WHAT IS BEING ASKED:
Your answer is to be the count alone: the number of lines in the data below where "first" appears.

Collection entries

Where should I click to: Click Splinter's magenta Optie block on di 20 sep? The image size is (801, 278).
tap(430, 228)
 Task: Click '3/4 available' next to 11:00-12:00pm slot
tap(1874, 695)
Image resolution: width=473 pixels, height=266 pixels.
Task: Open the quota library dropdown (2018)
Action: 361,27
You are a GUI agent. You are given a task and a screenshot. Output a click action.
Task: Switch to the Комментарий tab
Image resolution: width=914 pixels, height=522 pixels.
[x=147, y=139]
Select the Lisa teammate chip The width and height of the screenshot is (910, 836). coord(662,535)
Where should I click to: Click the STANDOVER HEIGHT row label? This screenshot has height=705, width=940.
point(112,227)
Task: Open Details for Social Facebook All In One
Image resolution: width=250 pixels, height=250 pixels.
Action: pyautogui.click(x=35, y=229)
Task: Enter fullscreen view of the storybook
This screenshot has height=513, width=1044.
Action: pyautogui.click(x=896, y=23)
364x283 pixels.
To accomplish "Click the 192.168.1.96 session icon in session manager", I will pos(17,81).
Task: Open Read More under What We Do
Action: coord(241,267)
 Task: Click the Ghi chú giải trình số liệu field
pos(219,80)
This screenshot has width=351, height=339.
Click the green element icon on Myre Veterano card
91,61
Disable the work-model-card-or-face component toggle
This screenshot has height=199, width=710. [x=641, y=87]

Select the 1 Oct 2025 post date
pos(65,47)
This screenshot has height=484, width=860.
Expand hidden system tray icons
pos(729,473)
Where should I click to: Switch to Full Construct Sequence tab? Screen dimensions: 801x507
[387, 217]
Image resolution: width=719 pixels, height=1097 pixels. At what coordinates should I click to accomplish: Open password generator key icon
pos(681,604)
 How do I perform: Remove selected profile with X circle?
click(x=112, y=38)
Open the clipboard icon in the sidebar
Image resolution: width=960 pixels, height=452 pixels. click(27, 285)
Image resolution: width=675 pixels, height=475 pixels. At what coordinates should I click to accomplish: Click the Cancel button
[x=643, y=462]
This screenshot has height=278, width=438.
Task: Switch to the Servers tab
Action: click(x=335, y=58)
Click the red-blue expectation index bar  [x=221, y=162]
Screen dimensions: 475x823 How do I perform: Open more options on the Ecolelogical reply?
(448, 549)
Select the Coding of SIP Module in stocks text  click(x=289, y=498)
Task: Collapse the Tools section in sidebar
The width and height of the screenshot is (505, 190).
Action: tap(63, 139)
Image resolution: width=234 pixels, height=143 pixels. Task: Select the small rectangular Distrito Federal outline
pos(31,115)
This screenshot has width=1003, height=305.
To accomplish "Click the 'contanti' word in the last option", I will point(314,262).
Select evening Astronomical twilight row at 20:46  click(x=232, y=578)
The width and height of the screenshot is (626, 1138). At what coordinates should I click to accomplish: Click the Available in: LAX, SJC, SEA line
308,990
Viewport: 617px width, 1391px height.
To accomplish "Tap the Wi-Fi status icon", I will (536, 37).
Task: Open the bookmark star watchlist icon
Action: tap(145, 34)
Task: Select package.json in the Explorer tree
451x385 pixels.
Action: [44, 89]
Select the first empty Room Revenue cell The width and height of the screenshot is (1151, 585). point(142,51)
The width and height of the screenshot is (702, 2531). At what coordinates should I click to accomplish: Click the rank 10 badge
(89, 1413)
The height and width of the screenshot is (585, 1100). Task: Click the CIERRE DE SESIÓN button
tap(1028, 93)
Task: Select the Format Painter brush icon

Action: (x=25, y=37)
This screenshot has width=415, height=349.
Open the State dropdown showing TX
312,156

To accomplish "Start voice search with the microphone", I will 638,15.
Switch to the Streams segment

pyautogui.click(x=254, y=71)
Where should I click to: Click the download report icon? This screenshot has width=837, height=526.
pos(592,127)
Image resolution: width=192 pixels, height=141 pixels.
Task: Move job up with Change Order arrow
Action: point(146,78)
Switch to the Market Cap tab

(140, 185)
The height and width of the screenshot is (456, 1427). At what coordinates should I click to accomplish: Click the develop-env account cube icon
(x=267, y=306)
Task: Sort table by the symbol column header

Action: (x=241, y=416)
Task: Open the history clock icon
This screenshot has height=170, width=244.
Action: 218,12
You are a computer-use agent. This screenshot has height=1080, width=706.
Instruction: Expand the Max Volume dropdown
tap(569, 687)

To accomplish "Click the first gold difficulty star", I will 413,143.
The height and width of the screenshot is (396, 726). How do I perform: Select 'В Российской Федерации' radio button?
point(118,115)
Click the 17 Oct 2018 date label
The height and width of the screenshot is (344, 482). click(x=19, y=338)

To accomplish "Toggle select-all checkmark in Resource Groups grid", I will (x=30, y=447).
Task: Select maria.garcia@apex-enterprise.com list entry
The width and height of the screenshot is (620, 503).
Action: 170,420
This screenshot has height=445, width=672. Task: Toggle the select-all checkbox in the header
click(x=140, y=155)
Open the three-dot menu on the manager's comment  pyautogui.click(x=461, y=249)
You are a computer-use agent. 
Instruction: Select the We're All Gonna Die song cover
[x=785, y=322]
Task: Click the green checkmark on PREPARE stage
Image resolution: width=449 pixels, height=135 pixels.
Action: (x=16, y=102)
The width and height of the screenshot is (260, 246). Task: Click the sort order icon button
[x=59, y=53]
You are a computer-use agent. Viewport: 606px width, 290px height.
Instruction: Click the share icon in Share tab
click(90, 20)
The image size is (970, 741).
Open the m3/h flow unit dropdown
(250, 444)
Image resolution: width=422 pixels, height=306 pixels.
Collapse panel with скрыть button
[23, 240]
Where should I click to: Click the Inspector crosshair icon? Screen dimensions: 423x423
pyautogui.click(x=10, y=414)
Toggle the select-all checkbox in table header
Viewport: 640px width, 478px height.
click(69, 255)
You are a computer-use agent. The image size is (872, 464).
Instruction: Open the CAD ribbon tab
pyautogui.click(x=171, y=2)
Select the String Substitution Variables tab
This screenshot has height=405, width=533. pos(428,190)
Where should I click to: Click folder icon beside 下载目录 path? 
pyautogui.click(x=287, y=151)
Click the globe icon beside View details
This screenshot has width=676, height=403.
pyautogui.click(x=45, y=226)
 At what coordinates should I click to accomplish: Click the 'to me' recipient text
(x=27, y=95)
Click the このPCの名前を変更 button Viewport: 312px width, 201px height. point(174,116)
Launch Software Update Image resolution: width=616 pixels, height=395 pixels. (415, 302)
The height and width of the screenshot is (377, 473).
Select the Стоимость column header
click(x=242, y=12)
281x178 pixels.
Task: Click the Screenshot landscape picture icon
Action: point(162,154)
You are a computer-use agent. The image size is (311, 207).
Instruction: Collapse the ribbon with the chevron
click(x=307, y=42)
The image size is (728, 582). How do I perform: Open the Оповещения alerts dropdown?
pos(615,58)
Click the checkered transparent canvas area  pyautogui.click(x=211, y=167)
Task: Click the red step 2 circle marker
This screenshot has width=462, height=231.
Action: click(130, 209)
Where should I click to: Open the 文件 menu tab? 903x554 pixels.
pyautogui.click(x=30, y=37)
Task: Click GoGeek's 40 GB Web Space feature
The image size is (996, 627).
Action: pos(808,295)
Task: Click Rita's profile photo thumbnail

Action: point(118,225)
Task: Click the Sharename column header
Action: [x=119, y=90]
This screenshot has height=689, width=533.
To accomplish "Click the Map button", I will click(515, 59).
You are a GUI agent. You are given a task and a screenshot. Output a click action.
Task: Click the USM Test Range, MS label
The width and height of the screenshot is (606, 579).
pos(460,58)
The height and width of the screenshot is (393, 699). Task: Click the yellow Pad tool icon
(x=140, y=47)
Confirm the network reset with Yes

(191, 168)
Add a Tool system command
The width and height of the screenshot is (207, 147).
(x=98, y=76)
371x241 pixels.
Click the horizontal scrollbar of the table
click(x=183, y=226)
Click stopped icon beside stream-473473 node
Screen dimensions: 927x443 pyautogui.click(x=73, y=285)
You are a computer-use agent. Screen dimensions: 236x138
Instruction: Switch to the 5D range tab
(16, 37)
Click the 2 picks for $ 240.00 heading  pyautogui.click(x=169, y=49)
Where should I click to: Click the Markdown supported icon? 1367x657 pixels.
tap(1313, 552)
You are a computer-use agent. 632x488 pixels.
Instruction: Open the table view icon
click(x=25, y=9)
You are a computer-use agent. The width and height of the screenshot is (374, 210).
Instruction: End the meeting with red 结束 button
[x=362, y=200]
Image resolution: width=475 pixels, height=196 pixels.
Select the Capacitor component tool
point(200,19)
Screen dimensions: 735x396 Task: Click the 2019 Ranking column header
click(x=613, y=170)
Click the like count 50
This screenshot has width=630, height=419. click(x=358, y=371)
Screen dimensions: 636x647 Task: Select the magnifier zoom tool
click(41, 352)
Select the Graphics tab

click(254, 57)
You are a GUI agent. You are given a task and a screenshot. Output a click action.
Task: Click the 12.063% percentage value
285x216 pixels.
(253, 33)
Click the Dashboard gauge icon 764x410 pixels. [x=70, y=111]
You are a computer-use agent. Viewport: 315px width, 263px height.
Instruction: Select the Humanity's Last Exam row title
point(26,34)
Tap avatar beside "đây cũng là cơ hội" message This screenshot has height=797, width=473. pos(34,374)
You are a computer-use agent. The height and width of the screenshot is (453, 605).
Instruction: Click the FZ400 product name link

RESULT OF THIS EXERCISE:
2